◆ OBJECTIVE: Convert the stretch of records from the line containing "Expand the Match" through the line containing "Screen dimensions: 720x1280" into a numbered list, leaving out any blank lines.

◆ SUPPLIED INFORMATION:
================
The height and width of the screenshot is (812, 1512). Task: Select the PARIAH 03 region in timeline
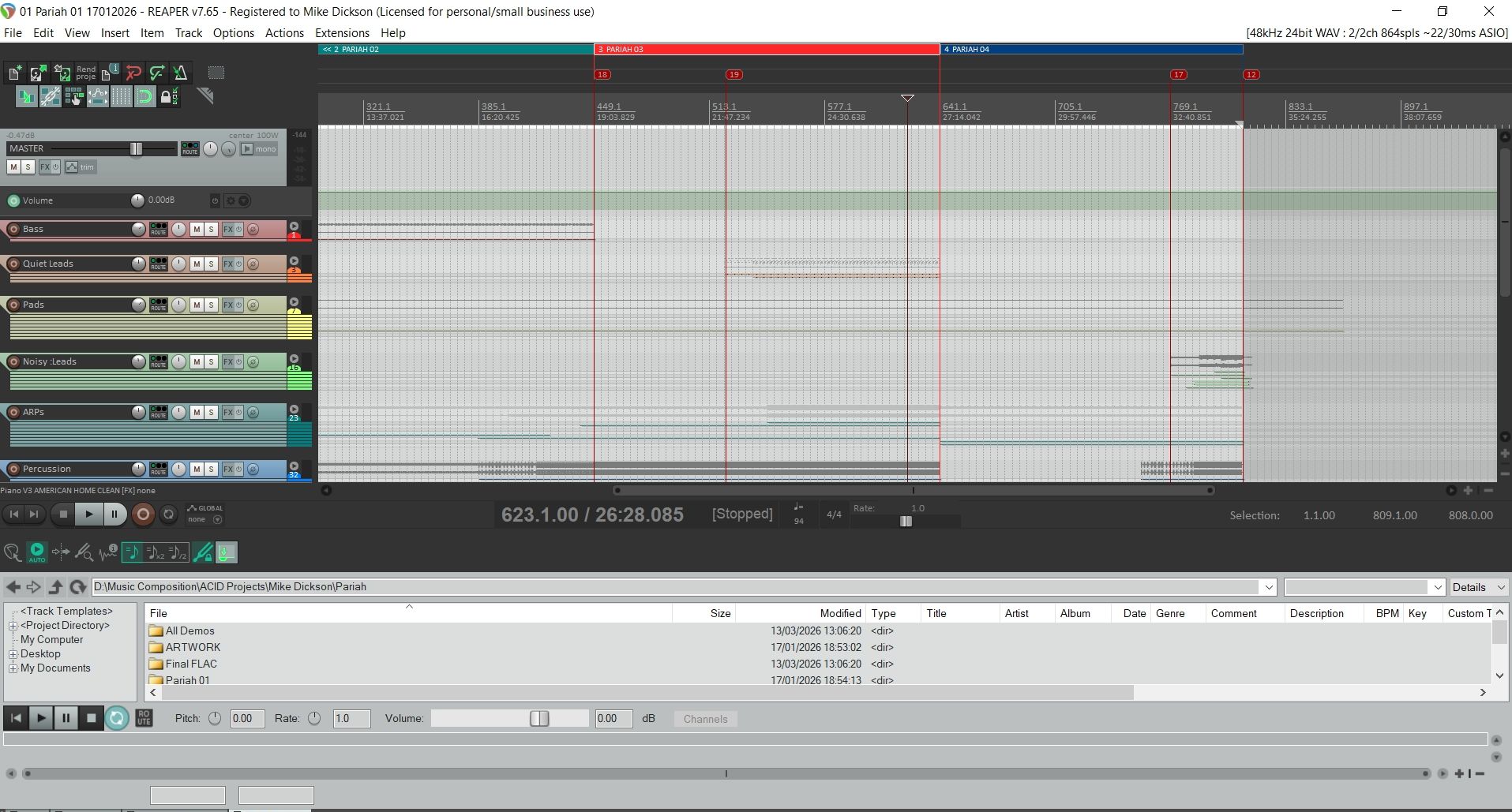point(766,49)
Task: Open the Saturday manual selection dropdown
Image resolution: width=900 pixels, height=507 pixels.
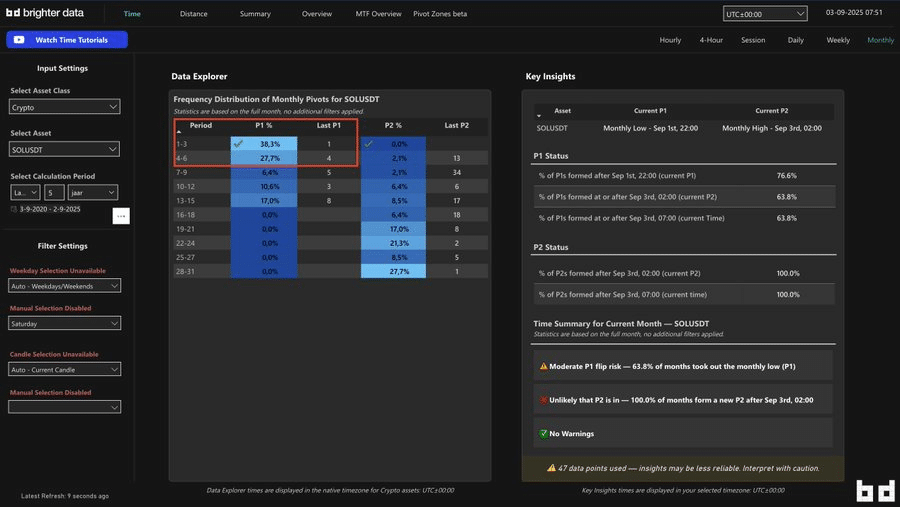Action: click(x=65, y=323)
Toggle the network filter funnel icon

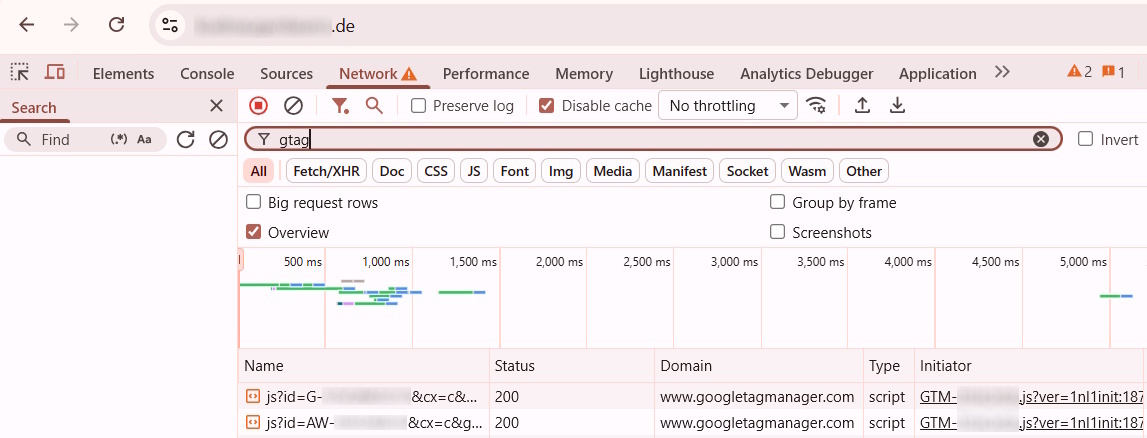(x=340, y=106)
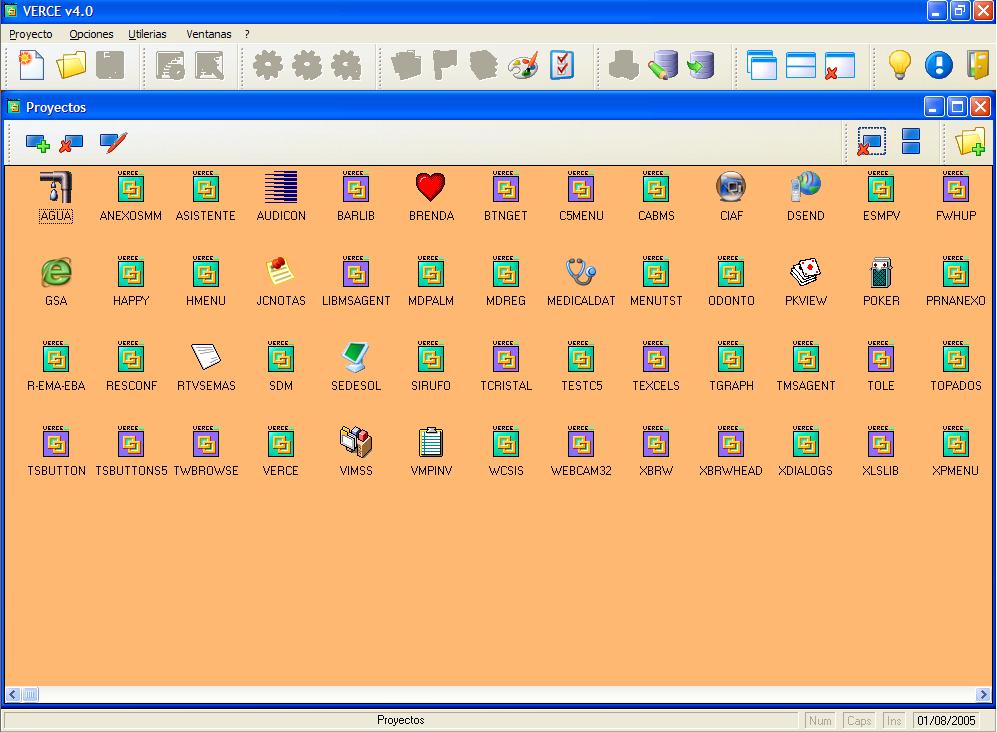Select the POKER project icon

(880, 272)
================
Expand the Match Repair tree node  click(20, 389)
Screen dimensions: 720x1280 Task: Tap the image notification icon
================
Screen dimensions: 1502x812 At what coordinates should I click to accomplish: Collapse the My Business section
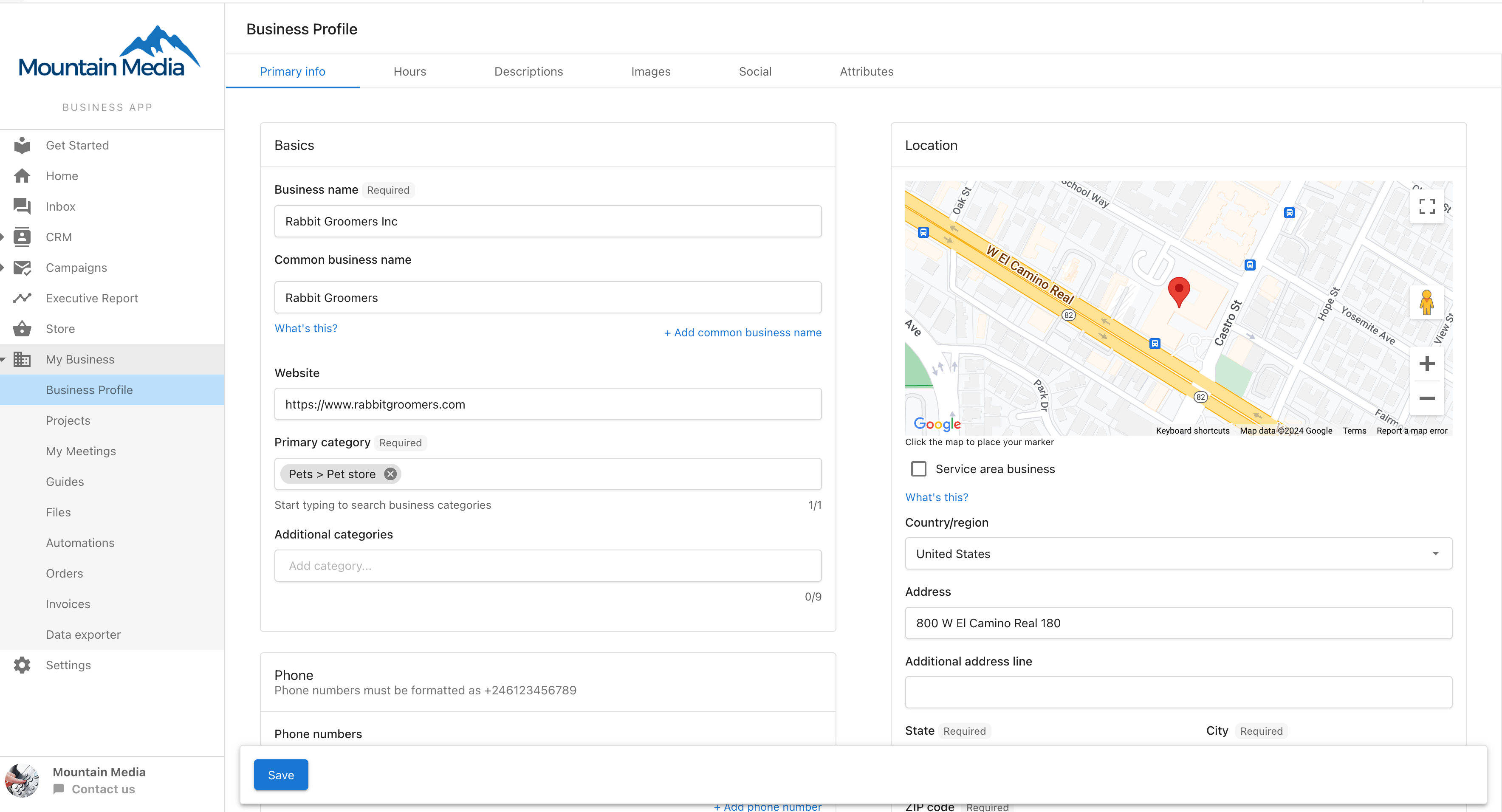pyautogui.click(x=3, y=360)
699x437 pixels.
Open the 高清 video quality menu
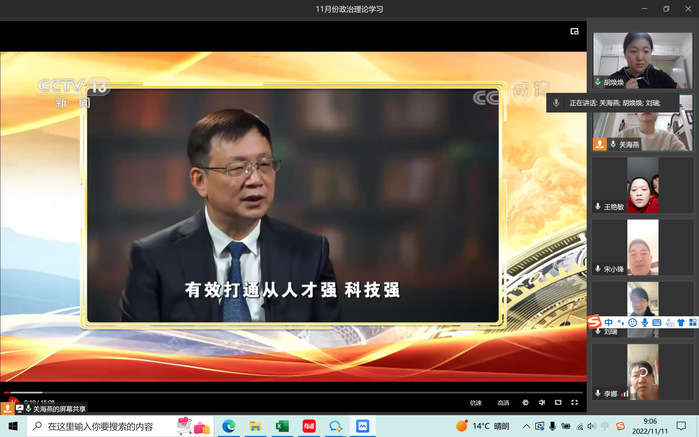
================
◆ THE COMPLETED TASK:
1. Expand the Match Repair tree node  click(20, 389)
2. Screen dimensions: 720x1280 Task: Tap the image notification icon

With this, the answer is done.